***** RECORDS TO USE *****

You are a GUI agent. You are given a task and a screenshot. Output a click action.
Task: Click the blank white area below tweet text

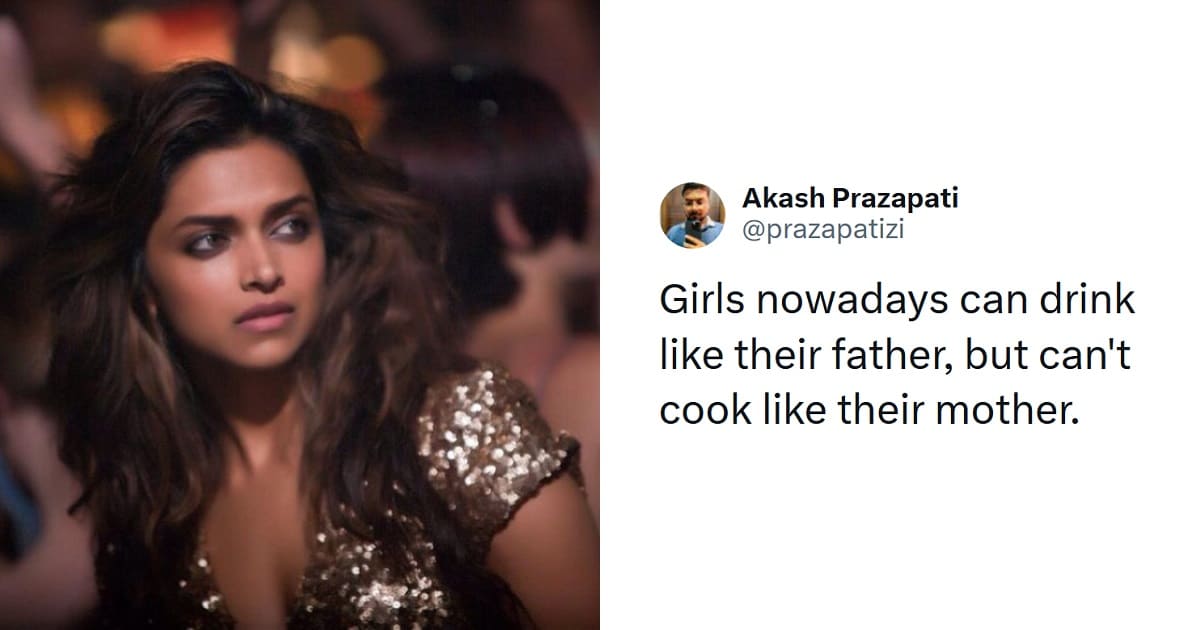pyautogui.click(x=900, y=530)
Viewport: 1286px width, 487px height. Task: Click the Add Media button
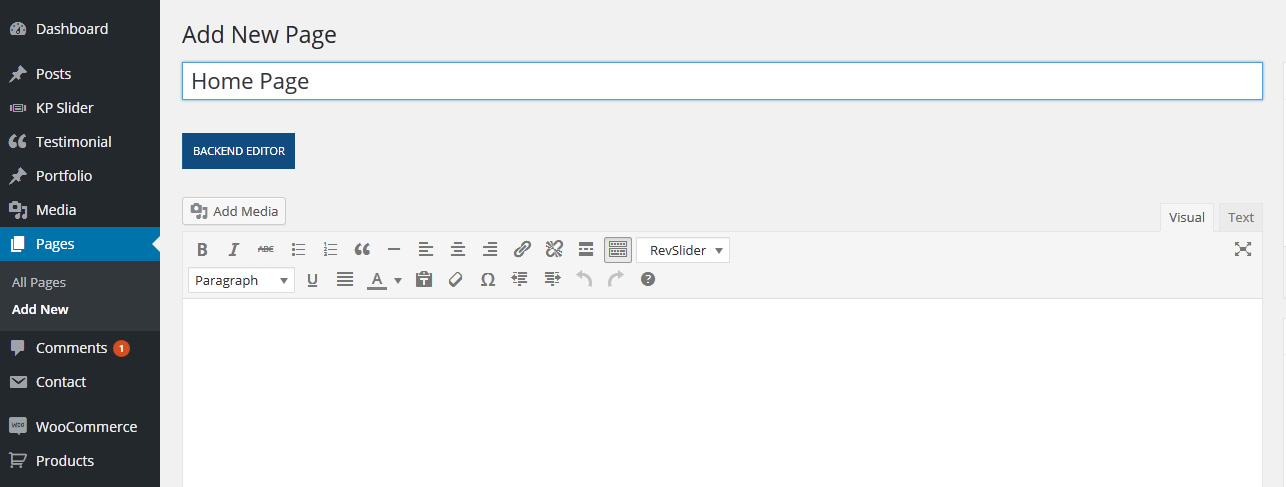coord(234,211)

*****

- _WHAT NEEDS TO BE DONE_
Rewrite every line of the listing above, substituting "control" for "button" and keeping all else unchanged. Omit the pictures from your output.

- _ANSWER TO THIS EXERCISE_
You are a GUI agent. You are given a task and a screenshot. Output a click action.
Task: Click the blank white area below tweet text

pyautogui.click(x=900, y=530)
Viewport: 1286px width, 487px height. Task: Click the Add Media control
coord(234,211)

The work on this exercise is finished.